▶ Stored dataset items
::::::

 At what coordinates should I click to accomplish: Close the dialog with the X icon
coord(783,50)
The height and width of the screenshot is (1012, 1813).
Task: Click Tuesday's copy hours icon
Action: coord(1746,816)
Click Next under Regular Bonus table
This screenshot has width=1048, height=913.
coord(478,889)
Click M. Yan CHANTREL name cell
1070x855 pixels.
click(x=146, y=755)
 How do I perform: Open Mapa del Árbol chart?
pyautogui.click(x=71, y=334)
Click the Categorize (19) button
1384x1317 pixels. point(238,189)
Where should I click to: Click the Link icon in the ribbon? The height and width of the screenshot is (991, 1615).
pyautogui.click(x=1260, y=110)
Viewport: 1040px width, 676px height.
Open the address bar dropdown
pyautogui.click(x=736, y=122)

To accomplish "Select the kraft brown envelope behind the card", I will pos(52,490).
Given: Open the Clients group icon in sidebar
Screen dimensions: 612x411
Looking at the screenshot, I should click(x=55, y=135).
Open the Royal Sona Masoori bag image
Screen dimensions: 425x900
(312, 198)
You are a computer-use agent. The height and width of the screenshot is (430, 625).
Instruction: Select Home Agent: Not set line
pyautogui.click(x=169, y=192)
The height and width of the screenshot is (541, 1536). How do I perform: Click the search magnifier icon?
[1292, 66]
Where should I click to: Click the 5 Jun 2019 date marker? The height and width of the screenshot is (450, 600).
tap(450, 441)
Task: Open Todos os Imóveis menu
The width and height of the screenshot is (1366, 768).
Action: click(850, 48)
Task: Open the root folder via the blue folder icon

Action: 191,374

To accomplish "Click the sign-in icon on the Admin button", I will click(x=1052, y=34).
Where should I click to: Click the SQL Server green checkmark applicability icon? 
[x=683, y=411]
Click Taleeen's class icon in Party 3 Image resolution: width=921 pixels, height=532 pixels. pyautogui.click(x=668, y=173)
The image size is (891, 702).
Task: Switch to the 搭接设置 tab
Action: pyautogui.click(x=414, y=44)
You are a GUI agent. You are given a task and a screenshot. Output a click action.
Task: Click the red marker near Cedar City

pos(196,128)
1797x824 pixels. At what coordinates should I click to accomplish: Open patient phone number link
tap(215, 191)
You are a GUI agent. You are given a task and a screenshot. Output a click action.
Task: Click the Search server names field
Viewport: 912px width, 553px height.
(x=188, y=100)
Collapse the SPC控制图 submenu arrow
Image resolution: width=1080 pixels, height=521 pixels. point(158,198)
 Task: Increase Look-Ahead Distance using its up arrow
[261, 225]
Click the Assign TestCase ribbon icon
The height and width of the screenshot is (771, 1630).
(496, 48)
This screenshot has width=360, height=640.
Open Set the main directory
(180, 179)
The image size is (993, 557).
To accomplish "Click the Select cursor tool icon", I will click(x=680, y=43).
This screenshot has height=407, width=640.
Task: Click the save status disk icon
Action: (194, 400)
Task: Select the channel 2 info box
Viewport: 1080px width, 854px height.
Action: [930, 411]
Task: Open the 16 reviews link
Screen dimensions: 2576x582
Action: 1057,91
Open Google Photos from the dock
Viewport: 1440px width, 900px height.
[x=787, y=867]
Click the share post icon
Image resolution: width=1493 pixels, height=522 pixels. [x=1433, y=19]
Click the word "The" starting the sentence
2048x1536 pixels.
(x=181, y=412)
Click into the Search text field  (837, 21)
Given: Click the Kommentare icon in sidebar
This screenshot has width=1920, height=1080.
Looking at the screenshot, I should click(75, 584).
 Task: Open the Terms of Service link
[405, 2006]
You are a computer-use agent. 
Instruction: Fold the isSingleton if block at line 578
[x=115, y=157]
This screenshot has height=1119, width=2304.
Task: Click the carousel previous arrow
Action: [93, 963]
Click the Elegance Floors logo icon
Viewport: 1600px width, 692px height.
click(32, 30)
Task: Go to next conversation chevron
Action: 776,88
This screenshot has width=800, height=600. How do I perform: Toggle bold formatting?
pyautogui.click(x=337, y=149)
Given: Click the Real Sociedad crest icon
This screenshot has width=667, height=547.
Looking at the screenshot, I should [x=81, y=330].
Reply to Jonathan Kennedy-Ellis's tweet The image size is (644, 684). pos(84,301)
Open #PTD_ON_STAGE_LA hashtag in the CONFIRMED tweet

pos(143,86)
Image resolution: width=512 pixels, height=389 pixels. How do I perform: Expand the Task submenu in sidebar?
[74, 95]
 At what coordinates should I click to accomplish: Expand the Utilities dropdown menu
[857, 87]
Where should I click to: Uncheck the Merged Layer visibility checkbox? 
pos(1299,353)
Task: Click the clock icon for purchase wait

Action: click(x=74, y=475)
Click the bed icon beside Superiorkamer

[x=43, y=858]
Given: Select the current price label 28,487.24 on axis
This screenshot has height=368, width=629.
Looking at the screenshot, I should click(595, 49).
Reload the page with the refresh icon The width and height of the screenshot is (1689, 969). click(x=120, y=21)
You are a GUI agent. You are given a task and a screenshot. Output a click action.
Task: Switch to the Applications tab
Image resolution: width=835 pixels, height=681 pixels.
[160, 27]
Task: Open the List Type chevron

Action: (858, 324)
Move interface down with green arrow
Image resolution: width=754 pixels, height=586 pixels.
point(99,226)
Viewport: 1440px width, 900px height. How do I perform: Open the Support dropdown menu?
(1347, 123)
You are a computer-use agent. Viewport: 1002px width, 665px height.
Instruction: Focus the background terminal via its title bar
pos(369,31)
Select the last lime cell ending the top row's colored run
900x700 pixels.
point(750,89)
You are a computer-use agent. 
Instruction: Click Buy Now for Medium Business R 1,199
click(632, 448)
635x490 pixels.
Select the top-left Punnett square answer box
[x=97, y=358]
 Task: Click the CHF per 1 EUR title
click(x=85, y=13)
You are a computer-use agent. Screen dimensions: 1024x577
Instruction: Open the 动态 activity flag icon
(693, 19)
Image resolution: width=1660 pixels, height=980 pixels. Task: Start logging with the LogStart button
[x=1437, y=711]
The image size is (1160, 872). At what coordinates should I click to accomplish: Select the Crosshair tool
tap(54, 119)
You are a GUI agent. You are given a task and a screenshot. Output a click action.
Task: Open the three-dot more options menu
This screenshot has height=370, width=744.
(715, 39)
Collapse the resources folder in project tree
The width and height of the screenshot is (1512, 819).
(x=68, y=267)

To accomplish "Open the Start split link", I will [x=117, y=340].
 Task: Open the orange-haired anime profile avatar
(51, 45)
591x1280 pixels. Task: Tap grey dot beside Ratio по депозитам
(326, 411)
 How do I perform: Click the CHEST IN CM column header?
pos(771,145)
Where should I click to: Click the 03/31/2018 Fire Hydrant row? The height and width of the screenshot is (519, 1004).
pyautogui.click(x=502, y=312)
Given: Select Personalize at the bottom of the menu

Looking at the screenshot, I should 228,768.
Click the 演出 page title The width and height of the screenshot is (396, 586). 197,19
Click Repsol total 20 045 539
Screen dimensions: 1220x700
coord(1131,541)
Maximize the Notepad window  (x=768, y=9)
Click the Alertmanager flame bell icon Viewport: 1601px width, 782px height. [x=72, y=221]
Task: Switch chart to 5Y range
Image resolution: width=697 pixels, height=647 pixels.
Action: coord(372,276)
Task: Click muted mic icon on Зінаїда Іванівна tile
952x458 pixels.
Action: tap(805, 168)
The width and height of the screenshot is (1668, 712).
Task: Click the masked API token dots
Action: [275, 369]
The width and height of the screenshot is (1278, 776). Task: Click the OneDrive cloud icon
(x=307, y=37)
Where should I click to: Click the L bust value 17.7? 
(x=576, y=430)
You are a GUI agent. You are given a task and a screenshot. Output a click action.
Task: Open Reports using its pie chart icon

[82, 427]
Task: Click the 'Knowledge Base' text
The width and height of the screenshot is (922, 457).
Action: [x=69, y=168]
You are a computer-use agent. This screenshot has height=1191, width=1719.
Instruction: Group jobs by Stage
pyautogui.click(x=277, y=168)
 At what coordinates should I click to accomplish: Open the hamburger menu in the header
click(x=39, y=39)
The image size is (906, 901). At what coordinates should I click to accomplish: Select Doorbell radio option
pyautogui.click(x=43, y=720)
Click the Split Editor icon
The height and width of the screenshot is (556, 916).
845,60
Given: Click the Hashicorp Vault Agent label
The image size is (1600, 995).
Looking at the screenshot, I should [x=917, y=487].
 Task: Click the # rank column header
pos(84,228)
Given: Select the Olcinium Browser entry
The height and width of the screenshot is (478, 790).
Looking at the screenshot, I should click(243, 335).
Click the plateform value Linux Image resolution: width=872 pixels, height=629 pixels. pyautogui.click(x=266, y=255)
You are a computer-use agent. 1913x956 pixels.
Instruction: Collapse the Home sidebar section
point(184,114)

::::::

▶ EXERCISE REQUIREMENTS
Above are the records; print exactly the lines from the line with "Task: Open the 16 reviews link" to the line with "Reload the page", including both, and nothing else.

▶ ANSWER FOR THIS EXERCISE
Task: Open the 16 reviews link
Screen dimensions: 2576x582
Action: 1057,91
Open Google Photos from the dock
Viewport: 1440px width, 900px height.
[x=787, y=867]
Click the share post icon
Image resolution: width=1493 pixels, height=522 pixels. [x=1433, y=19]
Click the word "The" starting the sentence
2048x1536 pixels.
(x=181, y=412)
Click into the Search text field  (837, 21)
Given: Click the Kommentare icon in sidebar
This screenshot has width=1920, height=1080.
Looking at the screenshot, I should click(75, 584).
 Task: Open the Terms of Service link
[405, 2006]
You are a computer-use agent. 
Instruction: Fold the isSingleton if block at line 578
[x=115, y=157]
This screenshot has height=1119, width=2304.
Task: Click the carousel previous arrow
Action: [93, 963]
Click the Elegance Floors logo icon
Viewport: 1600px width, 692px height.
click(32, 30)
Task: Go to next conversation chevron
Action: 776,88
This screenshot has width=800, height=600. How do I perform: Toggle bold formatting?
pyautogui.click(x=337, y=149)
Given: Click the Real Sociedad crest icon
This screenshot has width=667, height=547.
Looking at the screenshot, I should [x=81, y=330].
Reply to Jonathan Kennedy-Ellis's tweet The image size is (644, 684). pos(84,301)
Open #PTD_ON_STAGE_LA hashtag in the CONFIRMED tweet

pos(143,86)
Image resolution: width=512 pixels, height=389 pixels. How do I perform: Expand the Task submenu in sidebar?
[74, 95]
 At what coordinates should I click to accomplish: Expand the Utilities dropdown menu
[857, 87]
Where should I click to: Uncheck the Merged Layer visibility checkbox? 
pos(1299,353)
Task: Click the clock icon for purchase wait

Action: click(x=74, y=475)
Click the bed icon beside Superiorkamer

[x=43, y=858]
Given: Select the current price label 28,487.24 on axis
This screenshot has height=368, width=629.
Looking at the screenshot, I should click(595, 49).
Reload the page with the refresh icon The width and height of the screenshot is (1689, 969). click(x=120, y=21)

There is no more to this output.